With Will Smith in the background and young Jaden Smith now taking the lead, After Earth takes place 1,000 years in the future when an alien race has taken over, one that can literally smell your fear through pheromone secretions. This strange race of a fiercely predatorily nature sets in motion a biological evolution on earth, rendering it uninhabitable to humans.

When Captain “Cypher Raige” (Will Smith) and his son “Kitai Raige” (Jaden Smith) are forced to make an emergency landing on their once-beloved home world, only father and son are the survivors. With the ship broken into pieces and his father disabled, it becomes Kitai’s job to keep them alive by retrieving a honing device that can bring a rescue party to their location. But the device is far away and the trip toward it a hostile one.
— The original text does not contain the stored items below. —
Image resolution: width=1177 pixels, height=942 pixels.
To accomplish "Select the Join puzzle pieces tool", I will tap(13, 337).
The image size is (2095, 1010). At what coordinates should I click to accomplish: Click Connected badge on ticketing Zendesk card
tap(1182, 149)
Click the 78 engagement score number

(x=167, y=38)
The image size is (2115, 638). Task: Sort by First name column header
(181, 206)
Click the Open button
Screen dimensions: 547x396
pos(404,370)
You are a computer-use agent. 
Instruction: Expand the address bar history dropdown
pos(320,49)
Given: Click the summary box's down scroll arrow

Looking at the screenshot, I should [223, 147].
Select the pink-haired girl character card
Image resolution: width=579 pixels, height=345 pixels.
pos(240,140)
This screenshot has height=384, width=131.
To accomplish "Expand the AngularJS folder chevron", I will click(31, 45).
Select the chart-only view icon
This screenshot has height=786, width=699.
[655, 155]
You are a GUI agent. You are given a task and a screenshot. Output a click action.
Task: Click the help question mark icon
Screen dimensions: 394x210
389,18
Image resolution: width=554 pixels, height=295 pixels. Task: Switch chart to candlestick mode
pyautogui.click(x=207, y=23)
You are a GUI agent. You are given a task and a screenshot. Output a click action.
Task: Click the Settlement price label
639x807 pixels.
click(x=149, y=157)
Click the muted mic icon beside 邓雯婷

It is a revisit of the commonly laid-out theme of the demanding “Be a man!” father versus the emotionally vulnerable son who hasn’t yet found his way—of course, with a big break-thru on the horizon as the two must meet in the middle as they grow as human beings. It’s a familiar but more than workable schematic…or it would have been if it had worked.

Slipping in and out of a techno-nerd’s fascination with gadgets, super suits, and planetary science specs, After Earth is more concerned with taking plenty of time to develop its struggling father-son relationship, which it does in a slow-build and tiresome manner that makes it feel longer than it is. And few will consider the melodramatic beat-down worth the time.

We could be a lot more forgiving if someone knew how to credibly convey human emotion, but no one does. Jaden Smith’s performance, unlike his other respectable performances in The Karate Kid (2010) and The Day The Earth Stood Still (2008), is way overdone and, in fact, unlivable as he portrays a skittish, confidence-lacking kid who has yet to reach his potential.

None of the characters grow on us or touch any of our sensitivities. And as we never end up caring for anything or anyone - with the plot itself constructed in such a way that makes it seem not particularly appealing or probable - we finish out with a feeling of gross dissatisfaction.

Sad to say, After Earth is another largely unpleasant exercise in facing the fact that M. Night Shyamalan’s once promising career has taken an irreparable thrashing.